Le métier s'exerce majoritairement en journée, du lundi au vendredi, ce qui le distingue de beaucoup de métiers du social. Les employeurs sont variés : conseils départementaux (le plus gros employeur, avec les assistants sociaux « de secteur »), hôpitaux, Éducation nationale, CAF, entreprises et administrations (service social du travail), associations, services pénitentiaires. Le statut peut être fonctionnaire, contractuel de la fonction publique ou salarié du privé associatif.
Le rythme alterne bureau et déplacements : les visites à domicile et les permanences décentralisées sont fréquentes, et le permis B est souvent demandé. Le télétravail existe, mais reste partiel (généralement un jour par semaine) car la relation en face-à-face est le cœur du métier. La charge émotionnelle est réelle : on accompagne des personnes en grande détresse, avec des moyens parfois limités. Le secret professionnel est une obligation légale, et la profession dispose d'un code de déontologie porté par l'ANAS. Savoir poser une distance professionnelle et s'appuyer sur l'analyse de pratique en équipe fait partie du métier.

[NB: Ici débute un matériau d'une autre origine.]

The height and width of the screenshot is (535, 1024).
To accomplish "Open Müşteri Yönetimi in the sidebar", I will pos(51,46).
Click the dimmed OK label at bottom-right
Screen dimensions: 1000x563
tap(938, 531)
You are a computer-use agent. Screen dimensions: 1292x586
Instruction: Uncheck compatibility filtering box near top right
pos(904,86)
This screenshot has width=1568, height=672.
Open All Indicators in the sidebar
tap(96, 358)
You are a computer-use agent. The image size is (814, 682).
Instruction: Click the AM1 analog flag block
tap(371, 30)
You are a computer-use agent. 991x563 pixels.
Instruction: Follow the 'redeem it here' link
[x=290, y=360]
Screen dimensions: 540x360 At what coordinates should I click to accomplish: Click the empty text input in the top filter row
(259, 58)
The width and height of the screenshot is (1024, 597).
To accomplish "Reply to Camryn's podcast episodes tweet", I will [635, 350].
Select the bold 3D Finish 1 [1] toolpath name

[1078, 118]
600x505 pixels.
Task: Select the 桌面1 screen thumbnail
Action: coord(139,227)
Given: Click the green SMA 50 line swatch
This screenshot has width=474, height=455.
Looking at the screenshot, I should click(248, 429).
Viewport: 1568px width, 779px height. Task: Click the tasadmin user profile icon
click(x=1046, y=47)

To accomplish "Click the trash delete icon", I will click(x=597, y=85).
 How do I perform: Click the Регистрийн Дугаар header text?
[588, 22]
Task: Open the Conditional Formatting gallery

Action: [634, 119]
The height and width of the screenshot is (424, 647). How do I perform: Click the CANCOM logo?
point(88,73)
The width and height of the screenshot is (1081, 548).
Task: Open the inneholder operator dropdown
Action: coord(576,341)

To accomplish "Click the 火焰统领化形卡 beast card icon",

Avec quelques années d'expérience, on peut se spécialiser : protection de l'enfance, addictions, santé mentale, insertion professionnelle, logement, service social du travail en entreprise, milieu pénitentiaire. Ces changements de public se font souvent sans nouveau diplôme, par la mobilité.
Pour évoluer vers l'encadrement, deux diplômes font référence : le CAFERUIS (chef de service, responsable d'unité) et le DEIS (diplôme d'État d'ingénierie sociale, bac+5) qui ouvre sur des postes de conseiller technique, de chargé de mission ou de développement social territorial. Le CAFDES mène à la direction d'établissement. D'autres passerelles existent vers la formation (formateur en institut de travail social), la coordination de dispositifs, ou les concours de la fonction publique. Le DEASS validant 180 crédits ECTS, la poursuite en master (sciences de l'éducation, sociologie, management des organisations sanitaires et sociales) est également possible.
Le secteur social et médico-social connaît une pénurie de main-d'œuvre marquée : les difficultés de recrutement y dépassent 65 %, bien au-dessus de la moyenne tous secteurs confondus, et plusieurs dizaines de milliers de postes restent non pourvus. Pour les assistants de service social, la demande est portée par trois dynamiques : la hausse de la précarité et la complexité croissante des dispositifs d'aide, le vieillissement de la population (accompagnement du maintien à domicile, sorties d'hospitalisation), et de nombreux départs à la retraite. Les jeunes diplômés trouvent généralement un poste rapidement, avec une forte proportion de CDI ou de titularisation, même si les débuts se font parfois en contrat court ou en remplacement. Les conseils départementaux, les hôpitaux et l'Éducation nationale recrutent en continu ; les tensions sont plus fortes en Île-de-France et dans les zones rurales. Point de vigilance : les conditions d'exercice (charge de dossiers, moyens contraints) alimentent un turnover réel dans certaines structures.